§ **Action item**: The response must contain every record, repeated exactly.

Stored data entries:
########################################

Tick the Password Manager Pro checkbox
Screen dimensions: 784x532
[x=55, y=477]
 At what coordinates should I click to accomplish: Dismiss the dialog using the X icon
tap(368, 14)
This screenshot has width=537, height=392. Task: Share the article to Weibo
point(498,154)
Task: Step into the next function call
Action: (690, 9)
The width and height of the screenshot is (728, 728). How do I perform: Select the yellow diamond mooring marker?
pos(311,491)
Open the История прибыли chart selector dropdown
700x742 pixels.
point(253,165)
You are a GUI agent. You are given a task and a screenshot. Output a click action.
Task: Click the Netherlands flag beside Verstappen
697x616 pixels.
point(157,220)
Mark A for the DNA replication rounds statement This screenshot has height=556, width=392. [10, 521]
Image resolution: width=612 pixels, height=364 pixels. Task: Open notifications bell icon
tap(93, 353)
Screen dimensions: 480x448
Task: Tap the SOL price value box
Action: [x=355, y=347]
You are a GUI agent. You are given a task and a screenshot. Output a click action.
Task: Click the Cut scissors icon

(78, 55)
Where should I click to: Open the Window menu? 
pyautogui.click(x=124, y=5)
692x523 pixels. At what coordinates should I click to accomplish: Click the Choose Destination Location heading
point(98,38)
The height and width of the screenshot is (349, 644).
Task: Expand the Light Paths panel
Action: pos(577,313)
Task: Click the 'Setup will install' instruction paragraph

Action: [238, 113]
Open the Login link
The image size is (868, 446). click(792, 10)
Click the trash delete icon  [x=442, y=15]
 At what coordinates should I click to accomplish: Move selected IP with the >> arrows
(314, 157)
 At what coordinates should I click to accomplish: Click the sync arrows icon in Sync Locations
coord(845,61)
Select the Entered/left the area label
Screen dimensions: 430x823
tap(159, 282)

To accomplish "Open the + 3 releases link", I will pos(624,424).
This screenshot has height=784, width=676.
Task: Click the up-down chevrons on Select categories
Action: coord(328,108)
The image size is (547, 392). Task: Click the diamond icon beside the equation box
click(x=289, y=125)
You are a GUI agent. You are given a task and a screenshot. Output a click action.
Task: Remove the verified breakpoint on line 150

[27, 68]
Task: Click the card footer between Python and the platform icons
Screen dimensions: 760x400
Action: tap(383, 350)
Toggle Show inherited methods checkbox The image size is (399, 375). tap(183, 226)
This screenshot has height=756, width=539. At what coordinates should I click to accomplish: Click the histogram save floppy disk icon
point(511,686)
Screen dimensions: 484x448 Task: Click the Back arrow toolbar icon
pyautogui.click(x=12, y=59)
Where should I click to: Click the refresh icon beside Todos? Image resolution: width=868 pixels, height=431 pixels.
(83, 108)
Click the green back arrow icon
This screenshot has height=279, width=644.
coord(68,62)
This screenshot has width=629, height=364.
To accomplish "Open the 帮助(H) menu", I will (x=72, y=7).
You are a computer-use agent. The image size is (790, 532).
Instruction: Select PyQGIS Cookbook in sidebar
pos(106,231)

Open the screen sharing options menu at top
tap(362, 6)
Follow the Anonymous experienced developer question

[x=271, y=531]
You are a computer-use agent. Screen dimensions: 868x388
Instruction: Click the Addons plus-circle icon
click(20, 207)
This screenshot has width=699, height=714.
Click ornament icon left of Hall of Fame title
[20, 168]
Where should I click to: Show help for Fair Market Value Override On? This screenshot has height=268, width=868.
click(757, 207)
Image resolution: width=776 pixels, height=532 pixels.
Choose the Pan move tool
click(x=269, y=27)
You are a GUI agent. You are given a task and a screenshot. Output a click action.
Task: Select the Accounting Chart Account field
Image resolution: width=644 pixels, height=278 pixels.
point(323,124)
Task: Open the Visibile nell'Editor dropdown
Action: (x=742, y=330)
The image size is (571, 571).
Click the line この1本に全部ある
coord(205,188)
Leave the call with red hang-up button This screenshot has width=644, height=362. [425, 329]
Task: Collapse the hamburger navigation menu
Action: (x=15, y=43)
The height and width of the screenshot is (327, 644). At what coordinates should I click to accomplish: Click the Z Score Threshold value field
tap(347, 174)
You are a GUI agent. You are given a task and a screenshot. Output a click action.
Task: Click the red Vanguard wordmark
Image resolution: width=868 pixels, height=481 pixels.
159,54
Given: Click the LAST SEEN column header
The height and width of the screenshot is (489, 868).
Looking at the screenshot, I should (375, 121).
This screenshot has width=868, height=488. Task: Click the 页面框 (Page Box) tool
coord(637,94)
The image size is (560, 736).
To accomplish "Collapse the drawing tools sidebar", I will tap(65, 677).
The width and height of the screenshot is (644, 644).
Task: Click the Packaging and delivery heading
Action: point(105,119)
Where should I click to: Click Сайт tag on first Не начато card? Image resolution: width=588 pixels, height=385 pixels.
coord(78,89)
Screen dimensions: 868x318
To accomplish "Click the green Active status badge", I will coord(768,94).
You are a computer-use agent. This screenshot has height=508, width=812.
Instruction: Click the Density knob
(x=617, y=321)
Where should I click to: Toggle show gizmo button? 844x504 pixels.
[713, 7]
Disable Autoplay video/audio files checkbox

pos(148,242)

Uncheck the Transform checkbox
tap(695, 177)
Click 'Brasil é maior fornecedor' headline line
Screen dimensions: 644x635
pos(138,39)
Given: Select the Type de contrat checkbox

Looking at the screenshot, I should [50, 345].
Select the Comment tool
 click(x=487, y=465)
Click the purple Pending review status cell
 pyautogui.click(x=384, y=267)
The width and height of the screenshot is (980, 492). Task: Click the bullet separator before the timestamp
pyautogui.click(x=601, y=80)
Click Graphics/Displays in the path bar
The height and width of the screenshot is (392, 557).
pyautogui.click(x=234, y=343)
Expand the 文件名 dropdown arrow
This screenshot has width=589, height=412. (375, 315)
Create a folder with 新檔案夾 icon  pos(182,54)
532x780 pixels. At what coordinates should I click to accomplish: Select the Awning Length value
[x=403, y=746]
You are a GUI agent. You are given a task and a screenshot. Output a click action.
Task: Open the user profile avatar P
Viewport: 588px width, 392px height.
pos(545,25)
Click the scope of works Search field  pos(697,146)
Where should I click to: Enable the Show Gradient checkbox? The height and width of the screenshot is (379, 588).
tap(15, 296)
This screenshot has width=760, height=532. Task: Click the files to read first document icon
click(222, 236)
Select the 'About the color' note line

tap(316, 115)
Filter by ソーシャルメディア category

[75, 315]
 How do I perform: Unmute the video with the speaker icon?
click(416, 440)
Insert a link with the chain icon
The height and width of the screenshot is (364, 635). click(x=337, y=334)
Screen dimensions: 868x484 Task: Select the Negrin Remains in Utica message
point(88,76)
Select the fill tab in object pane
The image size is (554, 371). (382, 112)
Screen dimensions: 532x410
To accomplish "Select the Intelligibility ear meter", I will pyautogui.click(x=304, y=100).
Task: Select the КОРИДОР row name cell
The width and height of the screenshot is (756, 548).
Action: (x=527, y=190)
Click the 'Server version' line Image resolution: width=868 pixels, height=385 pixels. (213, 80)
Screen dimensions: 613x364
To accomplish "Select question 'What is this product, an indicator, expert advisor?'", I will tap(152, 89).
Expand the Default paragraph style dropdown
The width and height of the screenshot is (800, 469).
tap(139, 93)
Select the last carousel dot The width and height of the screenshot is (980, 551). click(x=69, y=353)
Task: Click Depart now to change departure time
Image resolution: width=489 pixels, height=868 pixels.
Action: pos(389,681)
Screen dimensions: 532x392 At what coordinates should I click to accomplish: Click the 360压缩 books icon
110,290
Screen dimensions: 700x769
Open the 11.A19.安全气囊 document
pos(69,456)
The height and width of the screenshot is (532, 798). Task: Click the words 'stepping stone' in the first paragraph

########################################

§ **Exercise solution**:
Tick the Password Manager Pro checkbox
Screen dimensions: 784x532
[x=55, y=477]
 At what coordinates should I click to accomplish: Dismiss the dialog using the X icon
tap(368, 14)
This screenshot has width=537, height=392. Task: Share the article to Weibo
point(498,154)
Task: Step into the next function call
Action: (690, 9)
The width and height of the screenshot is (728, 728). How do I perform: Select the yellow diamond mooring marker?
pos(311,491)
Open the История прибыли chart selector dropdown
700x742 pixels.
point(253,165)
You are a GUI agent. You are given a task and a screenshot. Output a click action.
Task: Click the Netherlands flag beside Verstappen
697x616 pixels.
point(157,220)
Mark A for the DNA replication rounds statement This screenshot has height=556, width=392. [10, 521]
Image resolution: width=612 pixels, height=364 pixels. Task: Open notifications bell icon
tap(93, 353)
Screen dimensions: 480x448
Task: Tap the SOL price value box
Action: [x=355, y=347]
You are a GUI agent. You are given a task and a screenshot. Output a click action.
Task: Click the Cut scissors icon

(78, 55)
Where should I click to: Open the Window menu? 
pyautogui.click(x=124, y=5)
692x523 pixels. At what coordinates should I click to accomplish: Click the Choose Destination Location heading
point(98,38)
The height and width of the screenshot is (349, 644).
Task: Expand the Light Paths panel
Action: pos(577,313)
Task: Click the 'Setup will install' instruction paragraph

Action: [238, 113]
Open the Login link
The image size is (868, 446). click(792, 10)
Click the trash delete icon  [x=442, y=15]
 At what coordinates should I click to accomplish: Move selected IP with the >> arrows
(314, 157)
 At what coordinates should I click to accomplish: Click the sync arrows icon in Sync Locations
coord(845,61)
Select the Entered/left the area label
Screen dimensions: 430x823
tap(159, 282)

To accomplish "Open the + 3 releases link", I will pos(624,424).
This screenshot has height=784, width=676.
Task: Click the up-down chevrons on Select categories
Action: coord(328,108)
The image size is (547, 392). Task: Click the diamond icon beside the equation box
click(x=289, y=125)
You are a GUI agent. You are given a task and a screenshot. Output a click action.
Task: Remove the verified breakpoint on line 150

[27, 68]
Task: Click the card footer between Python and the platform icons
Screen dimensions: 760x400
Action: tap(383, 350)
Toggle Show inherited methods checkbox The image size is (399, 375). tap(183, 226)
This screenshot has height=756, width=539. At what coordinates should I click to accomplish: Click the histogram save floppy disk icon
point(511,686)
Screen dimensions: 484x448 Task: Click the Back arrow toolbar icon
pyautogui.click(x=12, y=59)
Where should I click to: Click the refresh icon beside Todos? Image resolution: width=868 pixels, height=431 pixels.
(83, 108)
Click the green back arrow icon
This screenshot has height=279, width=644.
coord(68,62)
This screenshot has width=629, height=364.
To accomplish "Open the 帮助(H) menu", I will (x=72, y=7).
You are a computer-use agent. The image size is (790, 532).
Instruction: Select PyQGIS Cookbook in sidebar
pos(106,231)

Open the screen sharing options menu at top
tap(362, 6)
Follow the Anonymous experienced developer question

[x=271, y=531]
You are a computer-use agent. Screen dimensions: 868x388
Instruction: Click the Addons plus-circle icon
click(20, 207)
This screenshot has width=699, height=714.
Click ornament icon left of Hall of Fame title
[20, 168]
Where should I click to: Show help for Fair Market Value Override On? This screenshot has height=268, width=868.
click(757, 207)
Image resolution: width=776 pixels, height=532 pixels.
Choose the Pan move tool
click(x=269, y=27)
You are a GUI agent. You are given a task and a screenshot. Output a click action.
Task: Select the Accounting Chart Account field
Image resolution: width=644 pixels, height=278 pixels.
point(323,124)
Task: Open the Visibile nell'Editor dropdown
Action: (x=742, y=330)
The image size is (571, 571).
Click the line この1本に全部ある
coord(205,188)
Leave the call with red hang-up button This screenshot has width=644, height=362. [425, 329]
Task: Collapse the hamburger navigation menu
Action: (x=15, y=43)
The height and width of the screenshot is (327, 644). At what coordinates should I click to accomplish: Click the Z Score Threshold value field
tap(347, 174)
You are a GUI agent. You are given a task and a screenshot. Output a click action.
Task: Click the red Vanguard wordmark
Image resolution: width=868 pixels, height=481 pixels.
159,54
Given: Click the LAST SEEN column header
The height and width of the screenshot is (489, 868).
Looking at the screenshot, I should (375, 121).
This screenshot has width=868, height=488. Task: Click the 页面框 (Page Box) tool
coord(637,94)
The image size is (560, 736).
To accomplish "Collapse the drawing tools sidebar", I will tap(65, 677).
The width and height of the screenshot is (644, 644).
Task: Click the Packaging and delivery heading
Action: point(105,119)
Where should I click to: Click Сайт tag on first Не начато card? Image resolution: width=588 pixels, height=385 pixels.
coord(78,89)
Screen dimensions: 868x318
To accomplish "Click the green Active status badge", I will coord(768,94).
You are a computer-use agent. This screenshot has height=508, width=812.
Instruction: Click the Density knob
(x=617, y=321)
Where should I click to: Toggle show gizmo button? 844x504 pixels.
[713, 7]
Disable Autoplay video/audio files checkbox

pos(148,242)

Uncheck the Transform checkbox
tap(695, 177)
Click 'Brasil é maior fornecedor' headline line
Screen dimensions: 644x635
pos(138,39)
Given: Select the Type de contrat checkbox

Looking at the screenshot, I should [50, 345].
Select the Comment tool
 click(x=487, y=465)
Click the purple Pending review status cell
 pyautogui.click(x=384, y=267)
The width and height of the screenshot is (980, 492). Task: Click the bullet separator before the timestamp
pyautogui.click(x=601, y=80)
Click Graphics/Displays in the path bar
The height and width of the screenshot is (392, 557).
pyautogui.click(x=234, y=343)
Expand the 文件名 dropdown arrow
This screenshot has width=589, height=412. (375, 315)
Create a folder with 新檔案夾 icon  pos(182,54)
532x780 pixels. At what coordinates should I click to accomplish: Select the Awning Length value
[x=403, y=746]
You are a GUI agent. You are given a task and a screenshot. Output a click action.
Task: Open the user profile avatar P
Viewport: 588px width, 392px height.
pos(545,25)
Click the scope of works Search field  pos(697,146)
Where should I click to: Enable the Show Gradient checkbox? The height and width of the screenshot is (379, 588).
tap(15, 296)
This screenshot has width=760, height=532. Task: Click the files to read first document icon
click(222, 236)
Select the 'About the color' note line

tap(316, 115)
Filter by ソーシャルメディア category

[75, 315]
 How do I perform: Unmute the video with the speaker icon?
click(416, 440)
Insert a link with the chain icon
The height and width of the screenshot is (364, 635). click(x=337, y=334)
Screen dimensions: 868x484 Task: Select the Negrin Remains in Utica message
point(88,76)
Select the fill tab in object pane
The image size is (554, 371). (382, 112)
Screen dimensions: 532x410
To accomplish "Select the Intelligibility ear meter", I will pyautogui.click(x=304, y=100).
Task: Select the КОРИДОР row name cell
The width and height of the screenshot is (756, 548).
Action: (x=527, y=190)
Click the 'Server version' line Image resolution: width=868 pixels, height=385 pixels. (213, 80)
Screen dimensions: 613x364
To accomplish "Select question 'What is this product, an indicator, expert advisor?'", I will tap(152, 89).
Expand the Default paragraph style dropdown
The width and height of the screenshot is (800, 469).
tap(139, 93)
Select the last carousel dot The width and height of the screenshot is (980, 551). click(x=69, y=353)
Task: Click Depart now to change departure time
Image resolution: width=489 pixels, height=868 pixels.
Action: pos(389,681)
Screen dimensions: 532x392 At what coordinates should I click to accomplish: Click the 360压缩 books icon
110,290
Screen dimensions: 700x769
Open the 11.A19.安全气囊 document
pos(69,456)
The height and width of the screenshot is (532, 798). Task: Click the words 'stepping stone' in the first paragraph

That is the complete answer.